[DATA SUPPLIED]

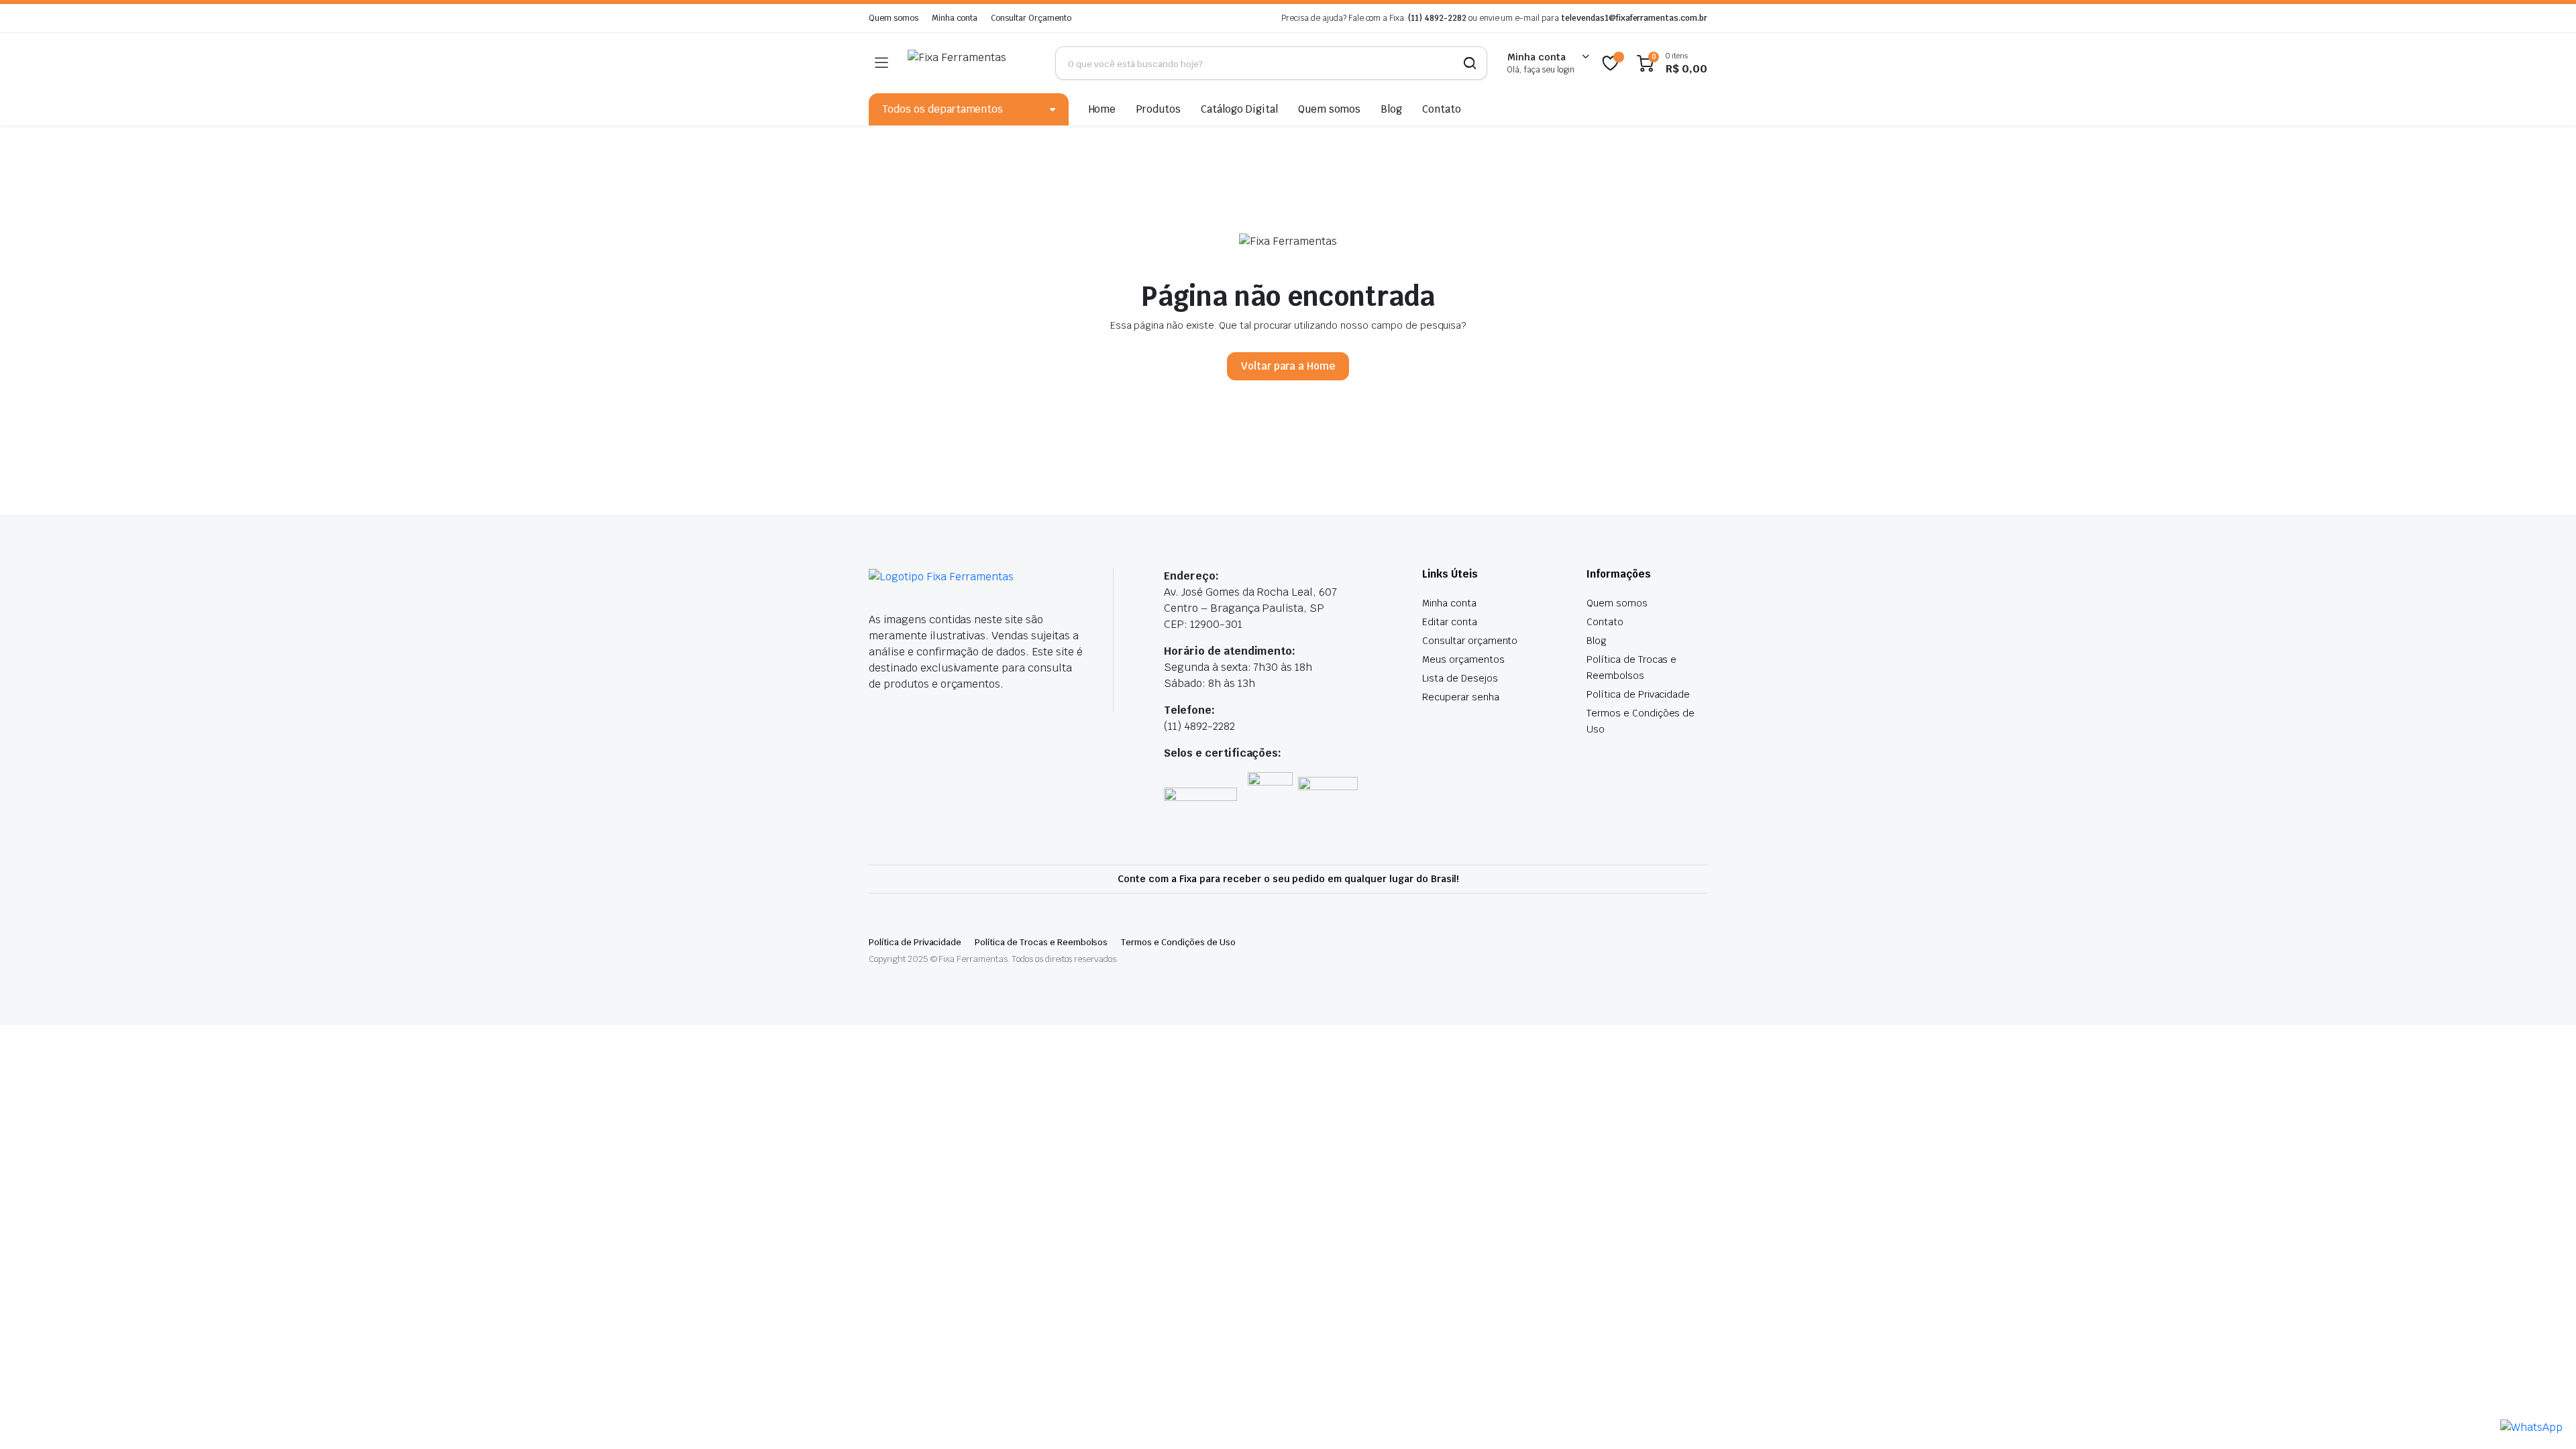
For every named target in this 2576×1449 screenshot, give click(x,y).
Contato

[/DATA SUPPLIED]
[DATA SUPPLIED]

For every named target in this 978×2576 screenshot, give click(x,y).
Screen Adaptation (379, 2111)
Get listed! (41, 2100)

[/DATA SUPPLIED]

ABOUT THIS TASK:
Return, from the data, each line that has the word "named" in it.

ANSWER:
For every named target in this 2576×1449 screenshot, give click(x,y).
For every named target in this 978×2576 screenshot, give click(x,y).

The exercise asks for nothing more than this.